- _Working data_:
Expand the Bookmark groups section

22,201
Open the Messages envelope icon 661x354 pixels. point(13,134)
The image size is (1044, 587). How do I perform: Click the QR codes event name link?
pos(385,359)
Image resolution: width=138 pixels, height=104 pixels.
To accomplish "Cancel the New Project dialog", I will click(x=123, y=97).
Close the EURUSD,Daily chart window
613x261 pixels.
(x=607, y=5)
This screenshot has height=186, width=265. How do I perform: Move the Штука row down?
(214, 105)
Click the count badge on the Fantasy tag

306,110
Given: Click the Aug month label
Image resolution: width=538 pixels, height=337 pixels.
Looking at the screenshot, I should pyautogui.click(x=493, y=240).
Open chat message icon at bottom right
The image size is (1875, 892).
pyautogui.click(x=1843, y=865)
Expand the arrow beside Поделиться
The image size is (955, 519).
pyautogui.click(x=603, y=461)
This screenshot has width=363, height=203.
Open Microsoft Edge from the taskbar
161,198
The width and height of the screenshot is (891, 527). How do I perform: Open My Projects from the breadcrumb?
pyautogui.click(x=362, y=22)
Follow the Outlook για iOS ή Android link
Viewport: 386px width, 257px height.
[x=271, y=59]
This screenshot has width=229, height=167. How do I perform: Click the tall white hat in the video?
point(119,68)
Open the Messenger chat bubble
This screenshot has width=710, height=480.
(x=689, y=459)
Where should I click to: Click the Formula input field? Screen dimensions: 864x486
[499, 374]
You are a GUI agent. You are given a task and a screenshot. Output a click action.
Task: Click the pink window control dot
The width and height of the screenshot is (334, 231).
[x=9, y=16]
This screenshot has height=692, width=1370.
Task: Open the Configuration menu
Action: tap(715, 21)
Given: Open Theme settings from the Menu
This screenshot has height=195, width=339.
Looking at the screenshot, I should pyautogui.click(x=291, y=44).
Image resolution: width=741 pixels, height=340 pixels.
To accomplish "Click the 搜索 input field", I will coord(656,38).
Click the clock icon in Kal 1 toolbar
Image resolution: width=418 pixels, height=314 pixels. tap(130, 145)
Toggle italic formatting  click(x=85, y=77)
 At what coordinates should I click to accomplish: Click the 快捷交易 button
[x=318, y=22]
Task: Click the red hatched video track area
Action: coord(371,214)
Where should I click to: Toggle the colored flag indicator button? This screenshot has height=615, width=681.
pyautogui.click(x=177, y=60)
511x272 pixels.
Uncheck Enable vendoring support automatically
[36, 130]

- _What is required_: Write the lines out exactly, from the one with "The width and height of the screenshot is (334, 231)." down to the last line of the listing, and leave out all others.

- _Task solution_:
The width and height of the screenshot is (334, 231).
[x=9, y=16]
This screenshot has height=692, width=1370.
Task: Open the Configuration menu
Action: tap(715, 21)
Given: Open Theme settings from the Menu
This screenshot has height=195, width=339.
Looking at the screenshot, I should pyautogui.click(x=291, y=44).
Image resolution: width=741 pixels, height=340 pixels.
To accomplish "Click the 搜索 input field", I will coord(656,38).
Click the clock icon in Kal 1 toolbar
Image resolution: width=418 pixels, height=314 pixels. tap(130, 145)
Toggle italic formatting  click(x=85, y=77)
 At what coordinates should I click to accomplish: Click the 快捷交易 button
[x=318, y=22]
Task: Click the red hatched video track area
Action: coord(371,214)
Where should I click to: Toggle the colored flag indicator button? This screenshot has height=615, width=681.
pyautogui.click(x=177, y=60)
511x272 pixels.
Uncheck Enable vendoring support automatically
[36, 130]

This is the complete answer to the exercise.